**ЧТО СДЕЛАТЬ**
A. Извлеките из отрывка о петербургской молодости дословный фрагмент, начиная со слов «Мнимо-несчастное положение мое» и заканчивая словами «еще гораздо более.».
B. Какими удовольствиями, согласно отрывку о петербургской молодости, старший брат старался порадовать младшего? Перечислите все.
C. Продолжите отрывок о петербургской молодости, начав сразу после его последнего предложения.

**ВЫБРАННЫЙ ТЕКСТ**
Некоторое время был я как сын разорившегося и недавно умершего богатого вельможи. Успехи в свете, столь легко приобретаемые моими товарищами, молодыми знакомыми, подробные их рассказы о том меня терзали, но, Бог свидетель, не завистью, а неизъяснимым, отчаянным унынием. Сколько раз на чердаке, или почти в подвале, в уединенной келье моей, при тусклом свете одной сальной свечи, сравнивал я участь их с моею; в эту минуту, когда дурная погода не дозволяла мне даже прогуляться, они, думал я, в позлащенных салонах танцуют, любезничают с дамами. Я не имел даже утешения нынешней безвестной молодежи — либеральных идей; я всё уважал, что другие уважали, и не умел еще, как ныне, становиться на дыбы против общего мнения. О, как тяжело мне бывало! Долго, долго не переставал я видеть в себе какое-то отверженное, падшее существо.

Такого рода несчастья могут быть только у нас в России, где нет настоящей аристократии и где между ею и другими состояниями не проведена резкая черта, как в некоторых европейских землях. В мое время подобных мне было, верно, очень мало; я, по крайней мере, никому не смел говорить о моих страданиях: меня бы осмеяли. Теперь же, когда круг так называемого большего света до невероятия расширился, когда доступ к нему сделался так свободен и законы его стали так снисходительны, не принадлежать к нему гораздо унизительнее, чем прежде, и предполагает уже или совершенную нищету, или самое дурное поведение. Число требующих в нём права гражданства должно быть неимоверно, а как нет возможности всех удовлетворить, то и досада тех, коим не удалось добиться столь ничтожного преимущества, должна быть также чрезвычайно велика.

Мнимо-несчастное положение мое было, однако же, весьма благоприятно для приобретения и умножения познаний. Я мало воспользовался этим, и это новое прегрешение в числе тех, в коих, как духовному отцу, должен я каяться читателю. Все надежды свои возлагал я на службу; а она, как увидим, что-то долго мне не давалась. Мне иногда ужасно подумать, сколько времени, и самого драгоценного, погубил я понапрасну. Я готов винить самого себя, но обстоятельства, в которых находился, еще гораздо более.

Старший брат мой, умный провинциал, отличающийся непринужденною вежливостью, отличный и в поведении армейский офицер, по исключительности, по взыскательности тогдашнего Петербургского общества, должен был казаться в нём странным. Он это знал и имел благоразумие не только не искать его, но и, сколь возможно, его чуждаться. Дело удивительное! В отношении к обществу он целым поколением казался старее отца своего. Даже второстепенные общества Петербурга были не по нём: он их убегал. Он полагал, что меньшой брат его обречен быть жертвой бонтона и всех его прихотей, а меньшой брат был совсем от того не прочь: ему не доставало только путеводителя и денег на дорогу. Еще гораздо более имел браг мой отвращения от собраний людей развратных: попойки, оргии, в то время столь обыкновенные, казались ему нестерпимы. Где же собирались умные люди без умничанья, каких бы лет они ни были, с сведениями, которые они любили сообщать в разговорах, там, где были приятные, скромные женщины, без лишних вычур моды, там только был он в своем элементе. Домашнее житье наше с сим братом было совершенно согласное; в упреках, кои редко я заслуживал, а еще реже позволял он себе, всегда щадил он мое самолюбие. Когда замечал во мне маленькую грусть, спешил развеселить меня и, сколько позволяли наши скудные средства, старался доставлять мне все возможные, безвинные удовольствия: то покупкой книжки, то билетом в театр, а иногда и обедом послаще. Разница с другим братом была совершенная; правда, со времени его владычества прошло почти три года: я сделался старее и был уже в службе.

**ФРАГМЕНТ НАБОРА ДАННЫХ**
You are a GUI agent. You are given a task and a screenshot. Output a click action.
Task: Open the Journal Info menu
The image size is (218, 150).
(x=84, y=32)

**ОТВЕТЫ К ЗАДАНИЯМ**
A.
Мнимо-несчастное положение мое было, однако же, весьма благоприятно для приобретения и умножения познаний. Я мало воспользовался этим, и это новое прегрешение в числе тех, в коих, как духовному отцу, должен я каяться читателю. Все надежды свои возлагал я на службу; а она, как увидим, что-то долго мне не давалась. Мне иногда ужасно подумать, сколько времени, и самого драгоценного, погубил я понапрасну. Я готов винить самого себя, но обстоятельства, в которых находился, еще гораздо более.

B.
- покупка книжки
- билет в театр
- обед послаще

C.
Врат мой свел знакомство с одним весьма известным в свое время откупщиком Василием Алексеевичем Злобиным; или, лучше сказать, тот сам нашел его. Он держал винный откуп во всей Пензенской губернии, и следственно приглашения его были не совсем бескорыстны. Счастье, ум и смелость сего простого мещанина Саратовской губернии, города Вольска, способствовали ему сделаться в своем роде знаменитым: он сам рассчитывал, что имеет барыша по тысяче рублей в день, сумма в тогдашнее время необъятная. Старик Злобин был тип наших православных мужичков, то есть человек и добрый, и хитрый; он сохранил и поступь, и речи, и поговорки своего первобытного состояния, одним словом всё, даже одежду и бороду. Этим самым отличился он от братии своей, откупщиков и, как говорится ныне, создал себе позицию в свете. Никогда не хотел он чинов, когда все за ними гонялись, и довольствовался званием именитого гражданина. Золотые медали на шее давались тогда купцам еще гораздо реже, чем кресты чиновникам; их-то он и желал, и один только (полно, не первый ли?) получил таковую с алмазами. В богатом русском кафтане своем он не оставлял по большим праздникам всегда являться во дворце, и не было в Петербурге ни одного человека, который бы не знал его. С боярами, с случайными людьми употреблял он необыкновенную уловку: с видом простодушным, откровенным, в смелых будто выражениях, умел он всегда льстить их самолюбию, часто угощал их у себя и заставлял думать, что он с ними на приятельской самой короткой ноге. Чтобы поддержать сие мнение, брался он за всех хлопотать и многочисленным клиентам своим, когда выпрашивал, когда вымаливал, когда вымучивал милости, по большей части, не весьма важные. Великое достоинство бородатого мецената состояло в том, что с молящими его о помощи обходился он дружески ласково, совсем не покровительственно, что в купце было бы несносно: вообще и тогда богатству кланялись, но только с условием, чтоб и оно откланивалось. Таким образом, задабривая всех, ставил он везде себе подпоры и распространил о себе славу, которая, возвращаясь к своему началу, возвышала его в глазах тех самых, коим ею был он обязан.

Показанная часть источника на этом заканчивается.